Jeder Waggon hat seinen Zugbegleiter. Dieser brüht Tee im Samowar, verkauft
heimlich Bier und weckt morgens die Passagiere. Ich liege zwischen alten
Frauen, Hühnern und oft auch betrunkenen Männern.
Ich bleibe vier Tage in Odessa- meine letzte Station auf
dieser Reise. Ich laufe und fahre mit der Tram durch die Stadt und übernachte in einem alten Hotel mit
langen u- förmigen Fluren. Niemand spricht englisch. Ich spreche weder russisch, geschweige denn ukrainisch. Die Hoteldame ist sehr
unfreundlich. An einem Morgen gegen fünf, höre ich kräftiges, schnelles Schlagen gegen meine Tür: drei Männer stehen plötzlich im Raum- sie sagen nichts, sondern holen ein Kinderbett, welches im Nebenzimmer steht, heraus und lassen die Tür wieder laut ins Schloß fallen.
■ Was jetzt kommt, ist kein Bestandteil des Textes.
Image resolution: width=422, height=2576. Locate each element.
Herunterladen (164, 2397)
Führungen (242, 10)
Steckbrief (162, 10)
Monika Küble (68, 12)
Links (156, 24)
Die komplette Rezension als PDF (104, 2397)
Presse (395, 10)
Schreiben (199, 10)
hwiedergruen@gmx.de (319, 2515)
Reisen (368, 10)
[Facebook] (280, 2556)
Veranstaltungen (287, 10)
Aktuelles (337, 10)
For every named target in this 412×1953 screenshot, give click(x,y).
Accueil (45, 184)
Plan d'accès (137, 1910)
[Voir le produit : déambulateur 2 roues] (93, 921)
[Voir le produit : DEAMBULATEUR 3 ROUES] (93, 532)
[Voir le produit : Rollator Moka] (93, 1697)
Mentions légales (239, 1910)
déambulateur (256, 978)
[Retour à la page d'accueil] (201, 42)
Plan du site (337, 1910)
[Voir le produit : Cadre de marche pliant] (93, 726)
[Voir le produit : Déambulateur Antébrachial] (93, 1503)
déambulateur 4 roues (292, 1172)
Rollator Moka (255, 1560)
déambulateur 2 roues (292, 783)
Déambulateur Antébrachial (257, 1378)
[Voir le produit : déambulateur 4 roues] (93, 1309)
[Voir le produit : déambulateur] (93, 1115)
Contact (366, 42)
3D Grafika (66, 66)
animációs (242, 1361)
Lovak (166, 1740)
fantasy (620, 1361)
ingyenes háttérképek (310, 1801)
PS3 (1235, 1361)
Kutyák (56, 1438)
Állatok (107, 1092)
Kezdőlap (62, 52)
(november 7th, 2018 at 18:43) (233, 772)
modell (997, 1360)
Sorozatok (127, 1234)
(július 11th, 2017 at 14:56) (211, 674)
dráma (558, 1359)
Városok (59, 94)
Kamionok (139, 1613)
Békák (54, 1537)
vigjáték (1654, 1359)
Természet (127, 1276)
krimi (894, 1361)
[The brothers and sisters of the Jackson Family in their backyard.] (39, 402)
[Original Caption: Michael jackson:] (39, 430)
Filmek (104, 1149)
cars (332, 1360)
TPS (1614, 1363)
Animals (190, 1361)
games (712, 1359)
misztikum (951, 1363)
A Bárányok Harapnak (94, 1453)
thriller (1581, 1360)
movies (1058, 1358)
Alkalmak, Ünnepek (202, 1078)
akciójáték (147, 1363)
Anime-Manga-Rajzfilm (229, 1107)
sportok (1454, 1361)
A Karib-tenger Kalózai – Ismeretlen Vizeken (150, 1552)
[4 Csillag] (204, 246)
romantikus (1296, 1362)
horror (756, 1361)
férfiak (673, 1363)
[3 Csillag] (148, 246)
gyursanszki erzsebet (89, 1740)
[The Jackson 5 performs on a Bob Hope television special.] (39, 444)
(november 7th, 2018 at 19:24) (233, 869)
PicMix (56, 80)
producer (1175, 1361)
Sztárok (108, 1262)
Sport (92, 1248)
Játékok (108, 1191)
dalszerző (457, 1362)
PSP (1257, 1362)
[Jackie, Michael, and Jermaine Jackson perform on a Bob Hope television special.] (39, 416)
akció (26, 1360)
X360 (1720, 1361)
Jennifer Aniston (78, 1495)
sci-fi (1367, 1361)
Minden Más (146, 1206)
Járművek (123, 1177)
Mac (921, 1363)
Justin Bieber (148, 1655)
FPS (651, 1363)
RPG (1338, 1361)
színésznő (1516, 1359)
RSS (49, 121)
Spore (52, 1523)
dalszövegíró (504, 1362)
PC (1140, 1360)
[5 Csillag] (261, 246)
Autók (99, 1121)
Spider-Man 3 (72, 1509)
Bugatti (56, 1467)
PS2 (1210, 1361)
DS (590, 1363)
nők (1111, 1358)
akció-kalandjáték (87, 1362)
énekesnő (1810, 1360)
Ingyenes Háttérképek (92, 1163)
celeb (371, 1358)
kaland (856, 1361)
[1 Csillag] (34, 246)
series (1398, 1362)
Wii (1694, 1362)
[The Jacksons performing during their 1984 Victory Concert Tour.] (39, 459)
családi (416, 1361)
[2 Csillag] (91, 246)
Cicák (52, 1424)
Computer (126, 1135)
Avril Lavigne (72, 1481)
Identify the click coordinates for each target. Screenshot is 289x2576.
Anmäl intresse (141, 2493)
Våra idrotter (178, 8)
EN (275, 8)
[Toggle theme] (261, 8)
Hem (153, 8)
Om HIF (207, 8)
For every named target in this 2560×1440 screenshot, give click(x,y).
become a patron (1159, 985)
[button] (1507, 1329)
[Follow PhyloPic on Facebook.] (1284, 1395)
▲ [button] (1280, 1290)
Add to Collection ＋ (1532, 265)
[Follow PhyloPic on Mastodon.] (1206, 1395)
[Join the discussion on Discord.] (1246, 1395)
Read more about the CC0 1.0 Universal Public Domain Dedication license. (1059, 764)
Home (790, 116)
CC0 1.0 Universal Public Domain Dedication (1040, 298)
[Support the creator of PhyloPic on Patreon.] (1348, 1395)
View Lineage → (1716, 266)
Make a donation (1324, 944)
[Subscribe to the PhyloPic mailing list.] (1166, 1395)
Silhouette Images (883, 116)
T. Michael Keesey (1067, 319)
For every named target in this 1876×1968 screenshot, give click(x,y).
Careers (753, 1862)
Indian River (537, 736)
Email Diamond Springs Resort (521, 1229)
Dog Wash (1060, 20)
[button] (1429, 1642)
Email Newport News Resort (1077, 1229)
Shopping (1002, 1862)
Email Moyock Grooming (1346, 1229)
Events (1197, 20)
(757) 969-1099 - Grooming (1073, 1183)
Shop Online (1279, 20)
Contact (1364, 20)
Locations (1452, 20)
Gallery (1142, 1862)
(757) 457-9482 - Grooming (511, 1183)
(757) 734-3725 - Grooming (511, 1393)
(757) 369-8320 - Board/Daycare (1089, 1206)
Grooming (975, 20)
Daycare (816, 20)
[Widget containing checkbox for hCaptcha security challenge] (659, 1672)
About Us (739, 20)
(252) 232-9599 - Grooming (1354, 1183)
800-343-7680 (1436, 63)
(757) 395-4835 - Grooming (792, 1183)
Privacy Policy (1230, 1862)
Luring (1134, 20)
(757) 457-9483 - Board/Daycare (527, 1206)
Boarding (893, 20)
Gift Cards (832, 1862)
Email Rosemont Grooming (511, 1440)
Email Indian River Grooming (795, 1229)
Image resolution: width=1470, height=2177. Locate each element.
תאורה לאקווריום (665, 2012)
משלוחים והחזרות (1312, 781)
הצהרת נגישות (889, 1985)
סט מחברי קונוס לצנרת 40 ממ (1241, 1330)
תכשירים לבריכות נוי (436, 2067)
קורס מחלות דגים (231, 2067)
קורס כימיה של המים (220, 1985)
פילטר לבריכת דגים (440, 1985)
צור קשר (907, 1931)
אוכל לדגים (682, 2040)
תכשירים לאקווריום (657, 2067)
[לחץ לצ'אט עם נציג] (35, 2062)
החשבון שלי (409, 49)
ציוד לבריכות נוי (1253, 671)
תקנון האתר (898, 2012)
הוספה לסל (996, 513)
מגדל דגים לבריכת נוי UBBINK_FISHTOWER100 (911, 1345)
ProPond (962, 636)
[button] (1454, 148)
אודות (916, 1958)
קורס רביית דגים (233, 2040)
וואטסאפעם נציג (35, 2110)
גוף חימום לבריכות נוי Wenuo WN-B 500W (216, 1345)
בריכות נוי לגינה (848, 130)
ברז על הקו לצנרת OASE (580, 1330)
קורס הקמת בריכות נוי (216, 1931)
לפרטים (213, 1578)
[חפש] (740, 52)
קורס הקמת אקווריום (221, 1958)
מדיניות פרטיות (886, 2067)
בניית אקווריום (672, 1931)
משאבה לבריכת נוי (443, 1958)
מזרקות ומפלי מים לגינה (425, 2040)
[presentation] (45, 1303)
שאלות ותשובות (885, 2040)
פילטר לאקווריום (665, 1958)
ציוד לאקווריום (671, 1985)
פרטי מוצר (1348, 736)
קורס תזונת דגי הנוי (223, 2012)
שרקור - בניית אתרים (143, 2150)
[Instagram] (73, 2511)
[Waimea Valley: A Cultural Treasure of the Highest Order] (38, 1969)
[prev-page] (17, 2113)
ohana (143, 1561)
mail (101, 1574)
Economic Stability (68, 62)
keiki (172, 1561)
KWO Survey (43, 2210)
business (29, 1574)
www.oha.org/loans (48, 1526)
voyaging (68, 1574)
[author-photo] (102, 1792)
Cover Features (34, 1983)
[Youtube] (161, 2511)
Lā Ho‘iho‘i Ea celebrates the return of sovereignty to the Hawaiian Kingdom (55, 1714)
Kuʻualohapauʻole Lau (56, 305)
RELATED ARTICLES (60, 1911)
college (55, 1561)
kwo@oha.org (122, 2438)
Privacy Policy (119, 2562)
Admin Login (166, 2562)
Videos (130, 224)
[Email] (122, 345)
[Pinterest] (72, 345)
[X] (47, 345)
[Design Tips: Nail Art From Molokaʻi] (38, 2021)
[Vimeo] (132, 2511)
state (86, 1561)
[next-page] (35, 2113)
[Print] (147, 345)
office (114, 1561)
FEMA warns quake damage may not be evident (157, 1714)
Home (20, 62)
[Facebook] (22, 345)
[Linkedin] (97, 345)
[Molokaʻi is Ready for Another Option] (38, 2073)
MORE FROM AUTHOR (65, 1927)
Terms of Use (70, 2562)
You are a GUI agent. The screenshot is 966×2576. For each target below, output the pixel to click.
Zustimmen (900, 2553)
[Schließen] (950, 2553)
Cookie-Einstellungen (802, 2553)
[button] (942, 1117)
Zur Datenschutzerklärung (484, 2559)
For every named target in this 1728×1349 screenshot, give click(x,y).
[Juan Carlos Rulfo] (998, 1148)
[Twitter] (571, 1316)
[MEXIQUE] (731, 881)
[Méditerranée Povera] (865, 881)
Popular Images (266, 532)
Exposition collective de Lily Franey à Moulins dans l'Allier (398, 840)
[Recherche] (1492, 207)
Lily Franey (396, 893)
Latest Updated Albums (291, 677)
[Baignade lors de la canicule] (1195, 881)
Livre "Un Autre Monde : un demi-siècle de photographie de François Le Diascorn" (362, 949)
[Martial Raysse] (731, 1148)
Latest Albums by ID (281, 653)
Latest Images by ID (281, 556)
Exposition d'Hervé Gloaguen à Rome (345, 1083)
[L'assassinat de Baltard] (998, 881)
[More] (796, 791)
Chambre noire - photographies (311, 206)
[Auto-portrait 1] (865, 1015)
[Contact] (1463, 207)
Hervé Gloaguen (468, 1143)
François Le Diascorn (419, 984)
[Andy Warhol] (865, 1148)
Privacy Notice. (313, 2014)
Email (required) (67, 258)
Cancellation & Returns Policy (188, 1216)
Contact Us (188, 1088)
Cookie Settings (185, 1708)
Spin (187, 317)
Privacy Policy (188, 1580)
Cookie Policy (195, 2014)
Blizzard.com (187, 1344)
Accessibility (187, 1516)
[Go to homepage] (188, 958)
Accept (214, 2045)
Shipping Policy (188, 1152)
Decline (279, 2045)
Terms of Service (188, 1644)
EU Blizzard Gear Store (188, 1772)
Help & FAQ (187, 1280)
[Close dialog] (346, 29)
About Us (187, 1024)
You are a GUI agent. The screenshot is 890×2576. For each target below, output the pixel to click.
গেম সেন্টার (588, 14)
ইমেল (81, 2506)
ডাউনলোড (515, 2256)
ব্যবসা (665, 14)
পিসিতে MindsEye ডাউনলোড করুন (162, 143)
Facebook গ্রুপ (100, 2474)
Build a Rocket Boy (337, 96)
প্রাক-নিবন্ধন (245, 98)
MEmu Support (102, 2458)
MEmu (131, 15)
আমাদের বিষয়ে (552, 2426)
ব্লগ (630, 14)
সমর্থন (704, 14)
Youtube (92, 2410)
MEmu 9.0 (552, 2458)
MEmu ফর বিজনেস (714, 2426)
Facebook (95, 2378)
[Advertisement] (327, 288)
An meinem letzten Abend dann überfällt mich unerwartet eine
massive Angst. Ich gehe zurück zum Hotel und denke stundenlang, dass ich krank
bin und vielleicht in eines der Krankenhäuser muss und mir dort niemand helfen
kann, weil ich nicht verstanden werde. Da ich ukrainische Krankenhäuser
fotografiert habe auf meiner Reise, weiß ich, dass es nicht ratsam ist sich
dort in irgendeiner Weise aufzuhalten. Die Krankenhäuser wirken wie kurz nach
dem Krieg. Ich steigere mich immer weiter in eine Panik. Als es wieder hell
wird, schlafe ich endlich ein.
Zeitgleich trifft meine Mutter meinen Vater wieder- in
Deutschland, nach dreißig Jahren. Ich weiß davon nichts.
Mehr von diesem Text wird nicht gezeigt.